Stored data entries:
┌──

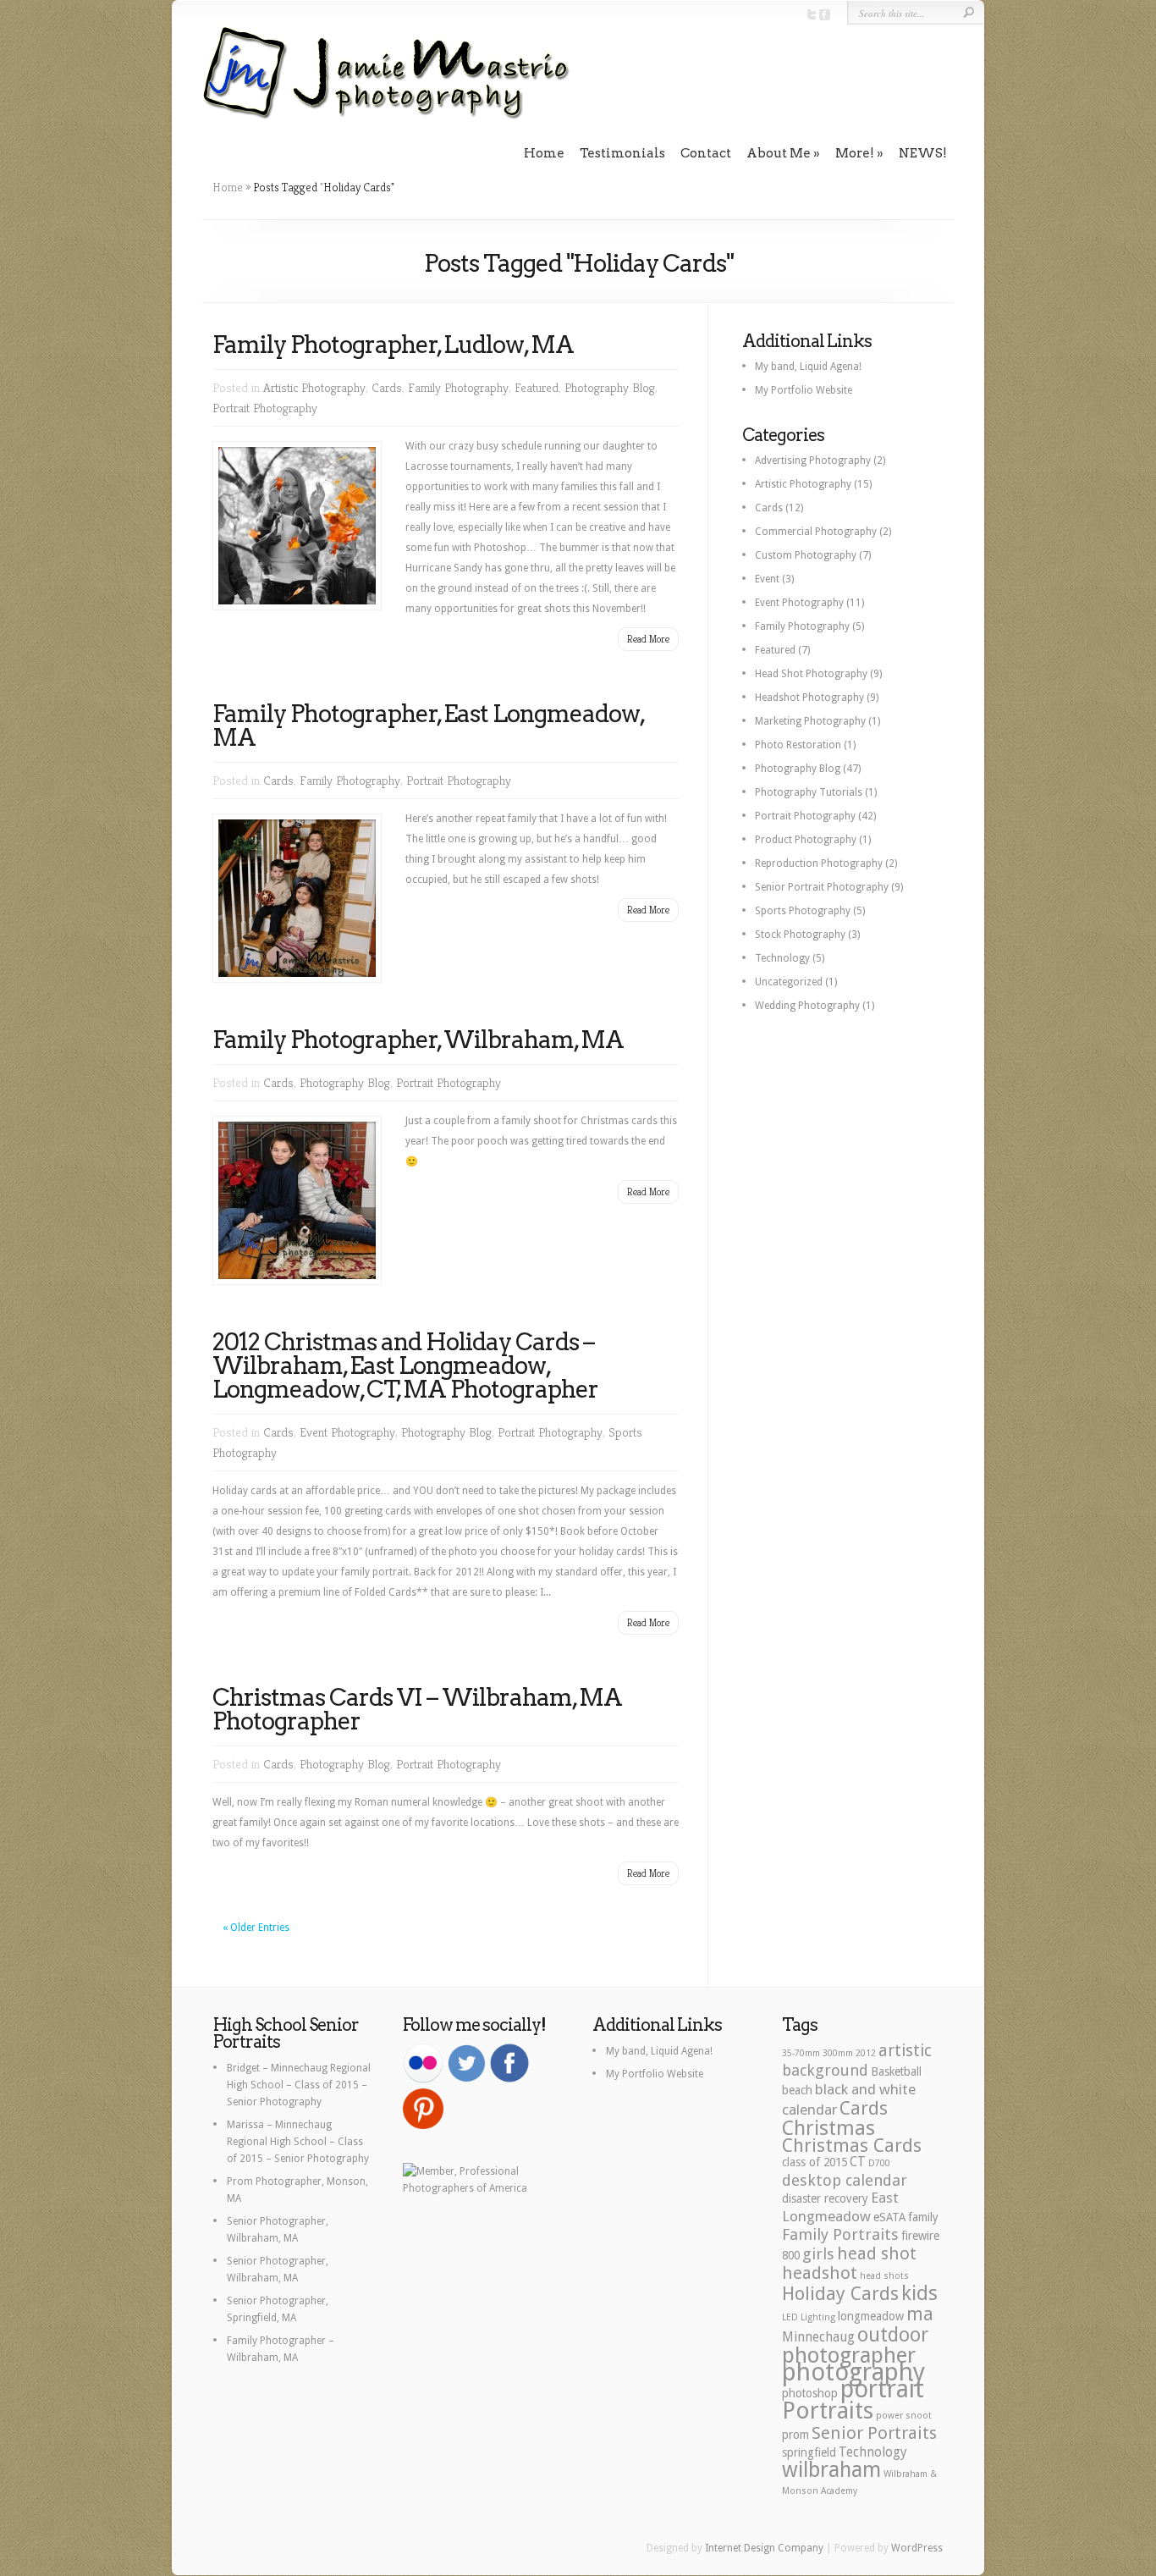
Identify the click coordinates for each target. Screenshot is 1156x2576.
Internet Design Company (764, 2548)
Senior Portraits (874, 2433)
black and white (865, 2089)
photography (853, 2372)
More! (854, 153)
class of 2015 (814, 2162)
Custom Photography (805, 555)
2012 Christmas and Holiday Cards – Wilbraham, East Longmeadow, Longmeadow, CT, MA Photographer (405, 1365)
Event (767, 579)
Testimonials (622, 153)
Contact (705, 153)
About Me (778, 153)
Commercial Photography (816, 532)
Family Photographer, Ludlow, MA (393, 344)
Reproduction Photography (819, 863)
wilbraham (831, 2469)
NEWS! (923, 153)
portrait (882, 2389)
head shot (877, 2253)
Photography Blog (609, 387)
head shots (884, 2275)
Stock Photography (800, 934)
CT (858, 2162)
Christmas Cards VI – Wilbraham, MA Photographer (417, 1709)
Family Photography (458, 387)
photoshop (810, 2393)
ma (919, 2314)
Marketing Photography (810, 721)
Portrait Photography (264, 408)
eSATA (889, 2217)
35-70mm (801, 2053)
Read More (648, 638)
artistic (905, 2050)
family (923, 2217)
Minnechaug (818, 2337)
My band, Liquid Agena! (808, 366)
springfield (809, 2452)
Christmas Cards (852, 2145)
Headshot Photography (809, 697)
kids (919, 2293)
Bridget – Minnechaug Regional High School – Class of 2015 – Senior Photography (299, 2085)
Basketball (896, 2071)
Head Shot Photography (811, 674)
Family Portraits (840, 2234)
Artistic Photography (314, 387)
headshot (819, 2273)
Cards (387, 387)
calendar (809, 2109)
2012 (866, 2053)
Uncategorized (789, 982)
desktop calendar (844, 2180)
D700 (879, 2163)
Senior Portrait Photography (822, 887)
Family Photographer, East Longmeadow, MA (428, 725)
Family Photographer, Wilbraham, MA (418, 1039)
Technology (782, 958)
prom (795, 2434)
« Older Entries (256, 1927)
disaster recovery (825, 2198)
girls (818, 2254)
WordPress (917, 2548)
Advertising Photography (813, 460)
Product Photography (805, 840)
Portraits (827, 2410)
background (825, 2070)
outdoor (892, 2335)
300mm (838, 2053)
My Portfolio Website (803, 390)
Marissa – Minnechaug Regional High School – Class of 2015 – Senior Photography (298, 2142)
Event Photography (347, 1432)
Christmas (828, 2128)
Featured (537, 387)
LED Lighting (808, 2317)
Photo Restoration (798, 745)
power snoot (904, 2415)
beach (797, 2090)
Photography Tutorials (808, 792)
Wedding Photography (807, 1006)
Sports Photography (802, 911)
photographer (849, 2355)
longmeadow (871, 2316)
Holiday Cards (840, 2293)
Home (544, 153)
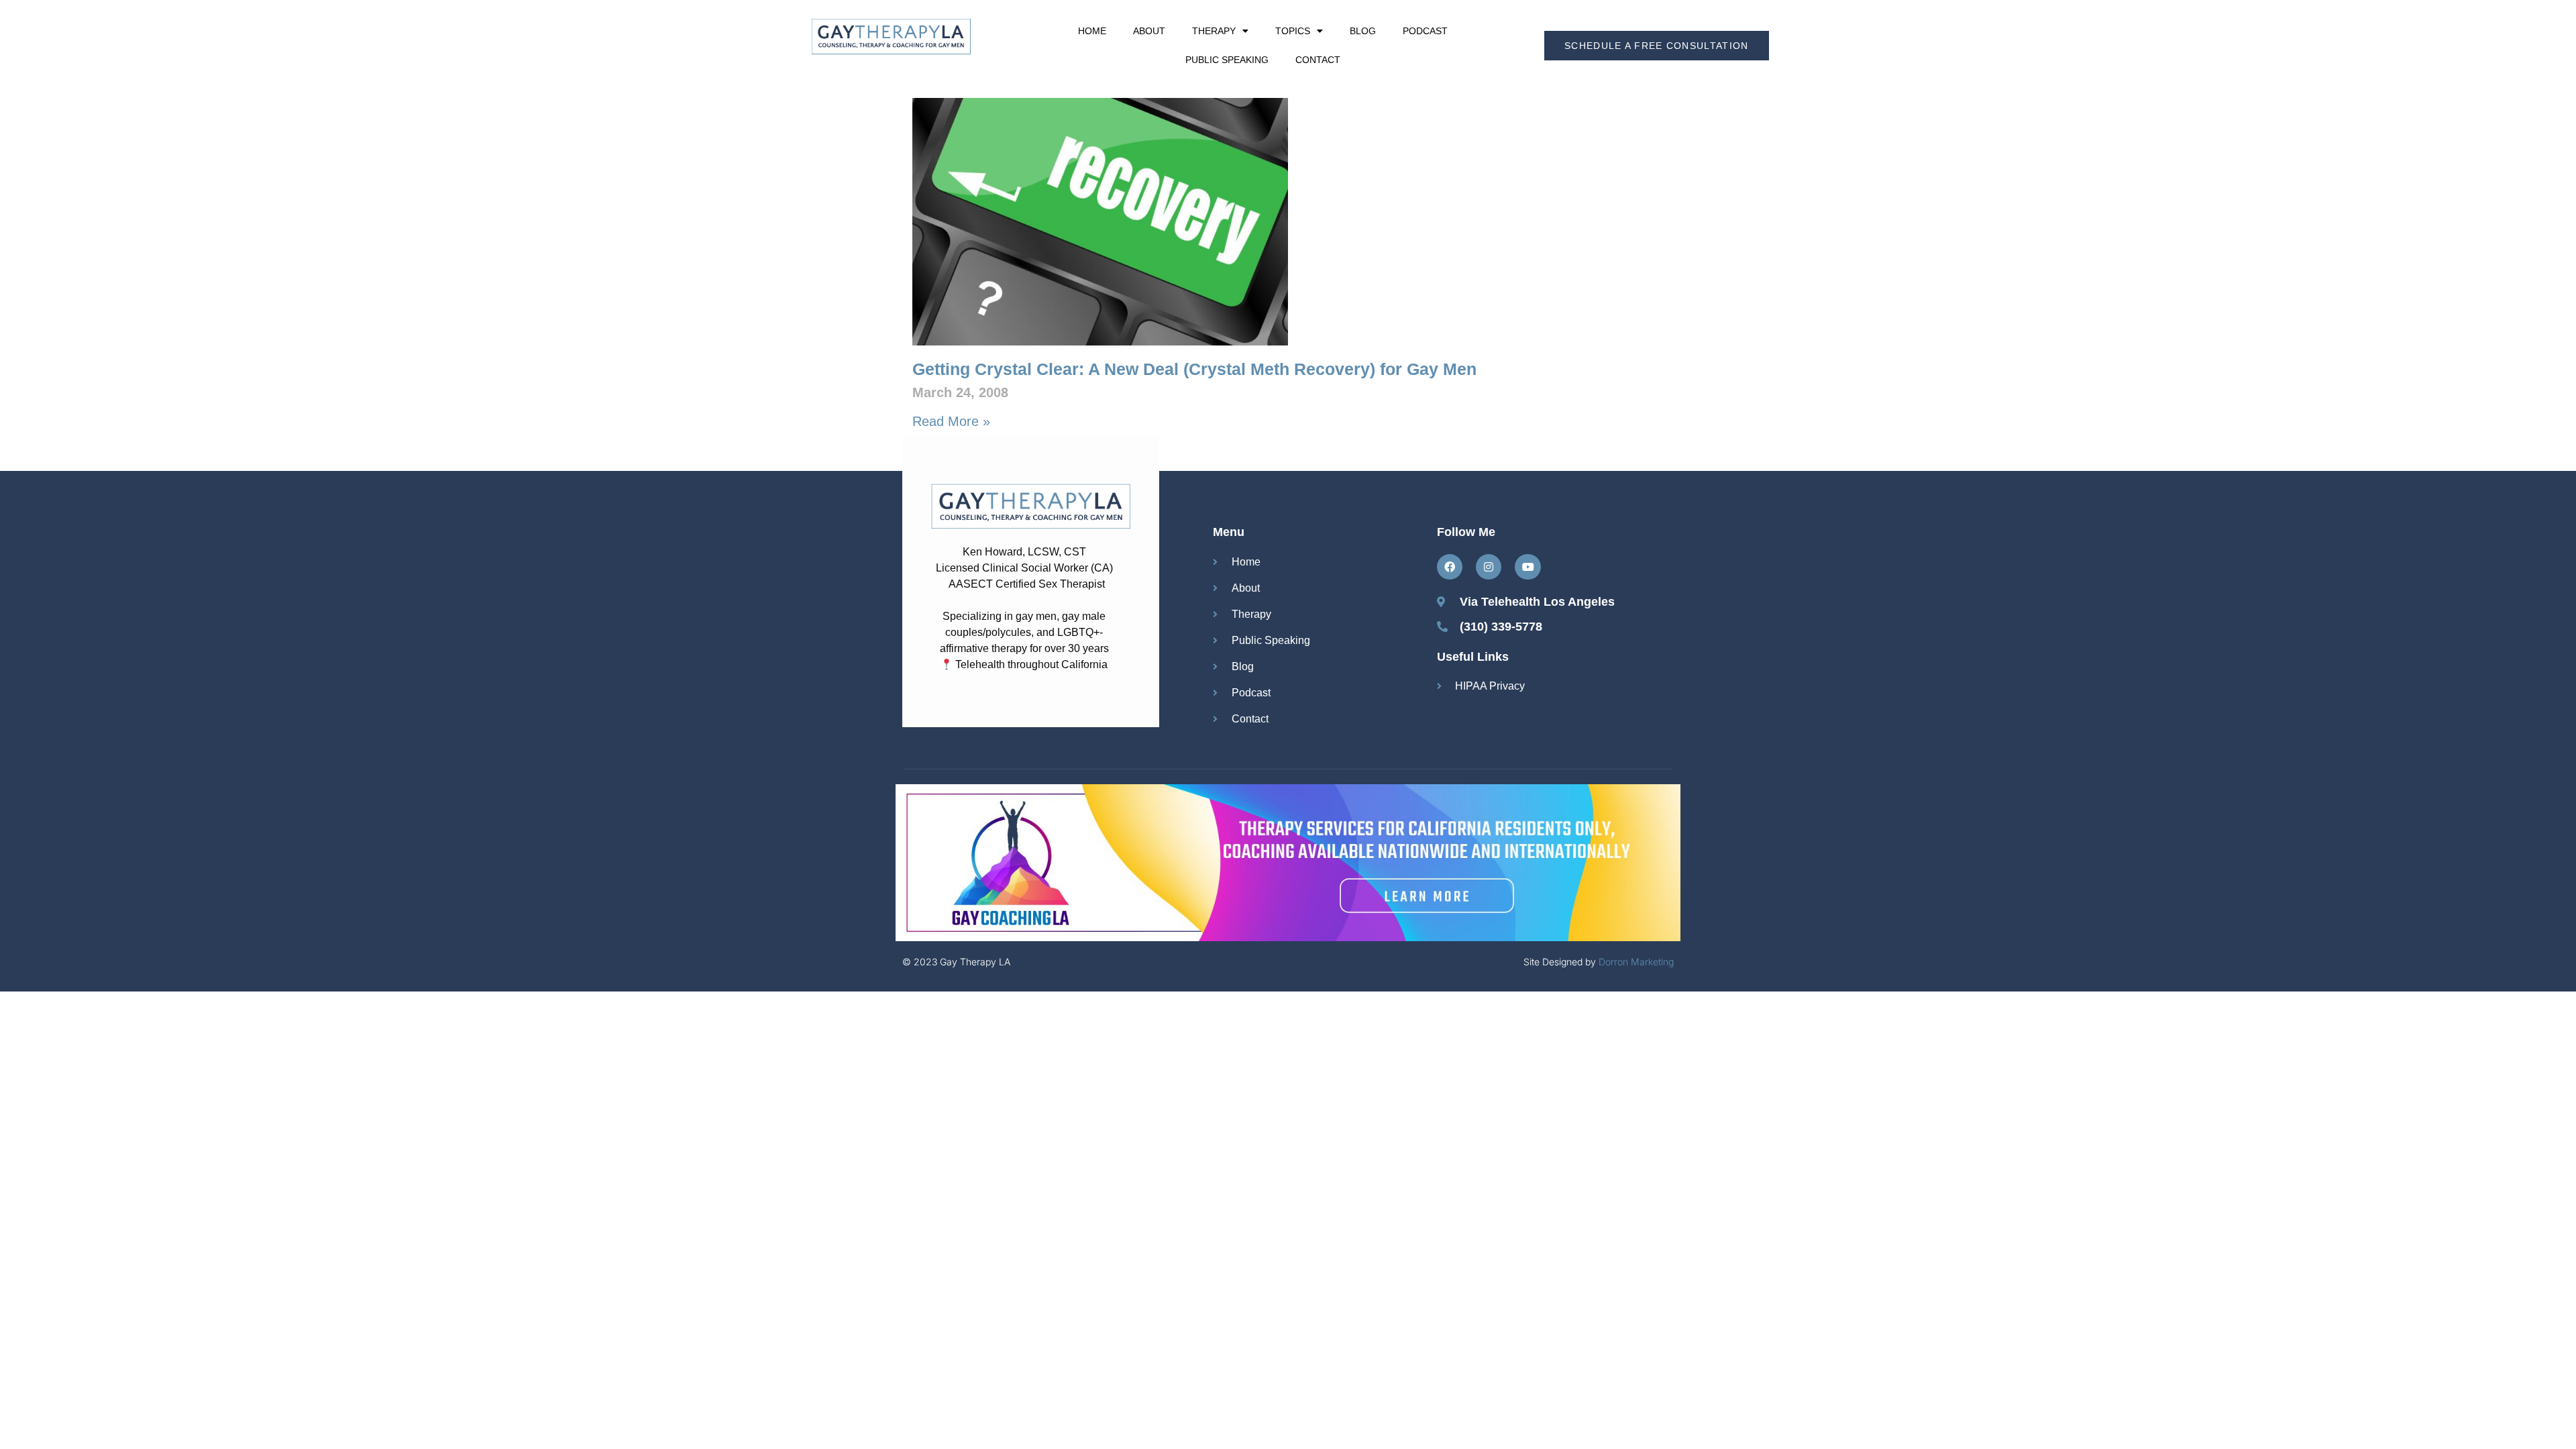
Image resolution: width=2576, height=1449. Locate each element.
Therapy (1214, 30)
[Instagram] (1488, 567)
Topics (1292, 30)
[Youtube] (1527, 567)
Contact (1317, 59)
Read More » (951, 421)
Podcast (1425, 30)
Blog (1363, 30)
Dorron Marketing (1636, 961)
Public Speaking (1227, 59)
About (1149, 30)
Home (1092, 30)
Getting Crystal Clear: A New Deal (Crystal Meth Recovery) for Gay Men (1194, 369)
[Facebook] (1449, 567)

└──

All entries above must be duplicated exactly; please omit any picture they hold.

Identify the click coordinates for each target. Screenshot is 1156x2576.
Internet Design Company (764, 2548)
Senior Portraits (874, 2433)
black and white (865, 2089)
photography (853, 2372)
More! (854, 153)
class of 2015 (814, 2162)
Custom Photography (805, 555)
2012 Christmas and Holiday Cards – Wilbraham, East Longmeadow, Longmeadow, CT, MA Photographer (405, 1365)
Event (767, 579)
Testimonials (622, 153)
Contact (705, 153)
About Me (778, 153)
Commercial Photography (816, 532)
Family Photographer, Ludlow, MA (393, 344)
Reproduction Photography (819, 863)
wilbraham (831, 2469)
NEWS! (923, 153)
portrait (882, 2389)
head shot (877, 2253)
Photography Blog (609, 387)
head shots (884, 2275)
Stock Photography (800, 934)
CT (858, 2162)
Christmas Cards VI – Wilbraham, MA Photographer (417, 1709)
Family Photography (458, 387)
photoshop (810, 2393)
ma (919, 2314)
Marketing Photography (810, 721)
Portrait Photography (264, 408)
eSATA (889, 2217)
35-70mm (801, 2053)
Read More (648, 638)
artistic (905, 2050)
family (923, 2217)
Minnechaug (818, 2337)
My band, Liquid Agena! (808, 366)
springfield (809, 2452)
Christmas Cards (852, 2145)
Headshot Photography (809, 697)
kids (919, 2293)
Bridget – Minnechaug Regional High School – Class of 2015 – Senior Photography (299, 2085)
Basketball (896, 2071)
Head Shot Photography (811, 674)
Family Portraits (840, 2234)
Artistic Photography (314, 387)
headshot (819, 2273)
Cards (387, 387)
calendar (809, 2109)
2012 (866, 2053)
Uncategorized (789, 982)
desktop calendar (844, 2180)
D700 (879, 2163)
Senior Portrait Photography (822, 887)
Family Photographer, East Longmeadow, MA (428, 725)
Family Photographer, Wilbraham, MA (418, 1039)
Technology (782, 958)
prom (795, 2434)
« Older Entries (256, 1927)
disaster recovery (825, 2198)
girls (818, 2254)
WordPress (917, 2548)
Advertising Photography (813, 460)
Product Photography (805, 840)
Portraits (827, 2410)
background (825, 2070)
outdoor (892, 2335)
300mm (838, 2053)
My Portfolio Website (803, 390)
Marissa – Minnechaug Regional High School – Class of 2015 – Senior Photography (298, 2142)
Event Photography (347, 1432)
Christmas (828, 2128)
Featured (537, 387)
LED Lighting (808, 2317)
Photo Restoration (798, 745)
power snoot (904, 2415)
beach (797, 2090)
Photography Tutorials (808, 792)
Wedding Photography (807, 1006)
Sports Photography (802, 911)
photographer (849, 2355)
longmeadow (871, 2316)
Holiday Cards (840, 2293)
Home (544, 153)
Image resolution: width=2576, height=1449. Locate each element.
Therapy (1214, 30)
[Instagram] (1488, 567)
Topics (1292, 30)
[Youtube] (1527, 567)
Contact (1317, 59)
Read More » (951, 421)
Podcast (1425, 30)
Blog (1363, 30)
Dorron Marketing (1636, 961)
Public Speaking (1227, 59)
About (1149, 30)
Home (1092, 30)
Getting Crystal Clear: A New Deal (Crystal Meth Recovery) for Gay Men (1194, 369)
[Facebook] (1449, 567)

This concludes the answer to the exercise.